(Work instruction)
Lines containing the word "computer" are the ones to copy from the records below.

(Data excerpts)

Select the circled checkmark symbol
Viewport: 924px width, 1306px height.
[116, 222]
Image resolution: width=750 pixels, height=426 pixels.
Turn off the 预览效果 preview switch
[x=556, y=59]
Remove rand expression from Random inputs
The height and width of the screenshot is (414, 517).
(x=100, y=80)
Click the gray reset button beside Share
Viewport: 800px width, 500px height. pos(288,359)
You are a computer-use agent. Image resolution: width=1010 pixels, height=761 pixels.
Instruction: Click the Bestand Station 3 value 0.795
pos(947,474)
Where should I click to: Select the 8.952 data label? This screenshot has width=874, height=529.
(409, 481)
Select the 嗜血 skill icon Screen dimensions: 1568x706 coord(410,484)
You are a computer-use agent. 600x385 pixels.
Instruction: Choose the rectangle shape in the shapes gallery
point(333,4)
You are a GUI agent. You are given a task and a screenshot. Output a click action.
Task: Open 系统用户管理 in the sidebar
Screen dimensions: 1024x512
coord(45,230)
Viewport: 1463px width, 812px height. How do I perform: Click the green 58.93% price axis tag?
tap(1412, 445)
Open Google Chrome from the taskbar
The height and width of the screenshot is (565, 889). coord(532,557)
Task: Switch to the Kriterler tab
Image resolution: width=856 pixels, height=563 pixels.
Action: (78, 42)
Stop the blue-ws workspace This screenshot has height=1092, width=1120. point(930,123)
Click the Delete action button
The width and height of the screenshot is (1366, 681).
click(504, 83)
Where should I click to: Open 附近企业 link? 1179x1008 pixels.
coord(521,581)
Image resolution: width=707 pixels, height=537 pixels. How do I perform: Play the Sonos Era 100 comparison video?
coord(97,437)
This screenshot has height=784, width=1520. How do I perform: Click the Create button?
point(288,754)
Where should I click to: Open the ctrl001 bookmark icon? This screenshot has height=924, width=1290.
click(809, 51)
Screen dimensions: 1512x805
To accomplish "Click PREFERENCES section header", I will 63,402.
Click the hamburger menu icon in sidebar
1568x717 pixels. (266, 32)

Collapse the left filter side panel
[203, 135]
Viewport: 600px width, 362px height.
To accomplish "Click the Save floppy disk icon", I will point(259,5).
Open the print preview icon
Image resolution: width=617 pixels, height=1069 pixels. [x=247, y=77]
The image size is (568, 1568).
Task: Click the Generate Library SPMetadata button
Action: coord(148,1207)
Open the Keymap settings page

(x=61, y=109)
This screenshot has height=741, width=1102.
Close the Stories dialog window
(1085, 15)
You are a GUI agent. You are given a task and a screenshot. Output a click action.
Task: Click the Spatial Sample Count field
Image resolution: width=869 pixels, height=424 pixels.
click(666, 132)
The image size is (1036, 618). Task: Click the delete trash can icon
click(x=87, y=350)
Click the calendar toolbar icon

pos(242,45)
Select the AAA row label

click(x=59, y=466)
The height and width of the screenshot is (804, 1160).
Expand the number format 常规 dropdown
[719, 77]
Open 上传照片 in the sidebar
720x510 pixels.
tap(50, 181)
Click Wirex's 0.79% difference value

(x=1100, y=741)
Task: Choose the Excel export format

(Reply)
You are a computer-use agent. Image resolution: width=1010 pixels, height=761 pixels.
You are a computer-use agent. 600x385 pixels.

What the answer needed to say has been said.